What this task involves: Set all the entries down once more, with nothing altered.

Records for processing:
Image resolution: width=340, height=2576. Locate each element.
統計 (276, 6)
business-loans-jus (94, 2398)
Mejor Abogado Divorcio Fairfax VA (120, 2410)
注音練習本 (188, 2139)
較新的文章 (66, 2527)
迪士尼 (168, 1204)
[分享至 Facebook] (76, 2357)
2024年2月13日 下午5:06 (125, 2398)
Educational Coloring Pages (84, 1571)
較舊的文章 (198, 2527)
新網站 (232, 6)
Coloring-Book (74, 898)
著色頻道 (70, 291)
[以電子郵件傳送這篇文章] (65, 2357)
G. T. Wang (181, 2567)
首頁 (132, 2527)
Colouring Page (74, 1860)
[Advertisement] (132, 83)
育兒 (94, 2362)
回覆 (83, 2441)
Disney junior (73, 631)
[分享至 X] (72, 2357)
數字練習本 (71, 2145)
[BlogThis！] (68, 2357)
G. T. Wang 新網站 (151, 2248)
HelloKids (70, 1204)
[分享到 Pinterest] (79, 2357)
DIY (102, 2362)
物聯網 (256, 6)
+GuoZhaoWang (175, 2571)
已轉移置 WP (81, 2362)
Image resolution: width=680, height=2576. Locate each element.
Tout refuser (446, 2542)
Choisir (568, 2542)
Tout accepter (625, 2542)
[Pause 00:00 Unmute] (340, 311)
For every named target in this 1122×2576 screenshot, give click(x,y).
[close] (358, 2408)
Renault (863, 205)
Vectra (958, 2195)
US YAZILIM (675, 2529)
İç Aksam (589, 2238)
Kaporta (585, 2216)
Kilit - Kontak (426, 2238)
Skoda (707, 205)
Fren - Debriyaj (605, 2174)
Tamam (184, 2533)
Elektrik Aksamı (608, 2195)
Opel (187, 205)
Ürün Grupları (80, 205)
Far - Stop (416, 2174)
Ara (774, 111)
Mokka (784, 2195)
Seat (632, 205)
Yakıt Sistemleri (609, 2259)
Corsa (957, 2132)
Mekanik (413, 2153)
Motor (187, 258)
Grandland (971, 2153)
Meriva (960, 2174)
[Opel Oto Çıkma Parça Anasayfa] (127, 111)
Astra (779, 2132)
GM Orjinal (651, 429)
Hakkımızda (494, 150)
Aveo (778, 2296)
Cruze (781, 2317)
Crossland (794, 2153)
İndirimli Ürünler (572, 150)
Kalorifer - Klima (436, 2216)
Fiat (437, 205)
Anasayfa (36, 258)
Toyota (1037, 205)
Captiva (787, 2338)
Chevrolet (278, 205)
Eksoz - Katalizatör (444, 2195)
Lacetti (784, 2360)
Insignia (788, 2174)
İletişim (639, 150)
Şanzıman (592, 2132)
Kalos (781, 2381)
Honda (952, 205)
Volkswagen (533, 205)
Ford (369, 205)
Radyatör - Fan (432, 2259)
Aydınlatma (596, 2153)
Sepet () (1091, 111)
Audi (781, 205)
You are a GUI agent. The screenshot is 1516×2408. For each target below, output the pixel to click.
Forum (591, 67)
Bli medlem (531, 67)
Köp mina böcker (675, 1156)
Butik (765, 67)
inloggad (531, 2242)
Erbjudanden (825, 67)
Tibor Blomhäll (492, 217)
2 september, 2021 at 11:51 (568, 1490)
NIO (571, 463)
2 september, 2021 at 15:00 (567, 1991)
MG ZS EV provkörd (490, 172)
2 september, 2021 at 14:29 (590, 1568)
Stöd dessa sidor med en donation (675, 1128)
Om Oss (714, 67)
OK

Answer for this exercise:
Image resolution: width=340, height=2576. Locate each element.
統計 (276, 6)
business-loans-jus (94, 2398)
Mejor Abogado Divorcio Fairfax VA (120, 2410)
注音練習本 (188, 2139)
較新的文章 (66, 2527)
迪士尼 (168, 1204)
[分享至 Facebook] (76, 2357)
2024年2月13日 下午5:06 (125, 2398)
Educational Coloring Pages (84, 1571)
較舊的文章 (198, 2527)
新網站 (232, 6)
Coloring-Book (74, 898)
著色頻道 (70, 291)
[以電子郵件傳送這篇文章] (65, 2357)
G. T. Wang (181, 2567)
首頁 (132, 2527)
Colouring Page (74, 1860)
[Advertisement] (132, 83)
育兒 (94, 2362)
回覆 (83, 2441)
Disney junior (73, 631)
[分享至 X] (72, 2357)
數字練習本 (71, 2145)
[BlogThis！] (68, 2357)
G. T. Wang 新網站 (151, 2248)
HelloKids (70, 1204)
[分享到 Pinterest] (79, 2357)
DIY (102, 2362)
物聯網 (256, 6)
+GuoZhaoWang (175, 2571)
已轉移置 WP (81, 2362)
Image resolution: width=680, height=2576. Locate each element.
Tout refuser (446, 2542)
Choisir (568, 2542)
Tout accepter (625, 2542)
[Pause 00:00 Unmute] (340, 311)
For every named target in this 1122×2576 screenshot, give click(x,y).
[close] (358, 2408)
Renault (863, 205)
Vectra (958, 2195)
US YAZILIM (675, 2529)
İç Aksam (589, 2238)
Kaporta (585, 2216)
Kilit - Kontak (426, 2238)
Skoda (707, 205)
Fren - Debriyaj (605, 2174)
Tamam (184, 2533)
Elektrik Aksamı (608, 2195)
Opel (187, 205)
Ürün Grupları (80, 205)
Far - Stop (416, 2174)
Ara (774, 111)
Mokka (784, 2195)
Seat (632, 205)
Yakıt Sistemleri (609, 2259)
Corsa (957, 2132)
Mekanik (413, 2153)
Motor (187, 258)
Grandland (971, 2153)
Meriva (960, 2174)
[Opel Oto Çıkma Parça Anasayfa] (127, 111)
Astra (779, 2132)
GM Orjinal (651, 429)
Hakkımızda (494, 150)
Aveo (778, 2296)
Cruze (781, 2317)
Crossland (794, 2153)
İndirimli Ürünler (572, 150)
Kalorifer - Klima (436, 2216)
Fiat (437, 205)
Anasayfa (36, 258)
Toyota (1037, 205)
Captiva (787, 2338)
Chevrolet (278, 205)
Eksoz - Katalizatör (444, 2195)
Lacetti (784, 2360)
Insignia (788, 2174)
İletişim (639, 150)
Şanzıman (592, 2132)
Kalos (781, 2381)
Honda (952, 205)
Volkswagen (533, 205)
Ford (369, 205)
Radyatör - Fan (432, 2259)
Aydınlatma (596, 2153)
Sepet () (1091, 111)
Audi (781, 205)
You are a GUI agent. The screenshot is 1516×2408. For each target below, output the pixel to click.
Forum (591, 67)
Bli medlem (531, 67)
Köp mina böcker (675, 1156)
Butik (765, 67)
inloggad (531, 2242)
Erbjudanden (825, 67)
Tibor Blomhäll (492, 217)
2 september, 2021 at 11:51 (568, 1490)
NIO (571, 463)
2 september, 2021 at 15:00 (567, 1991)
MG ZS EV provkörd (490, 172)
2 september, 2021 at 14:29 (590, 1568)
Stöd dessa sidor med en donation (675, 1128)
Om Oss (714, 67)
OK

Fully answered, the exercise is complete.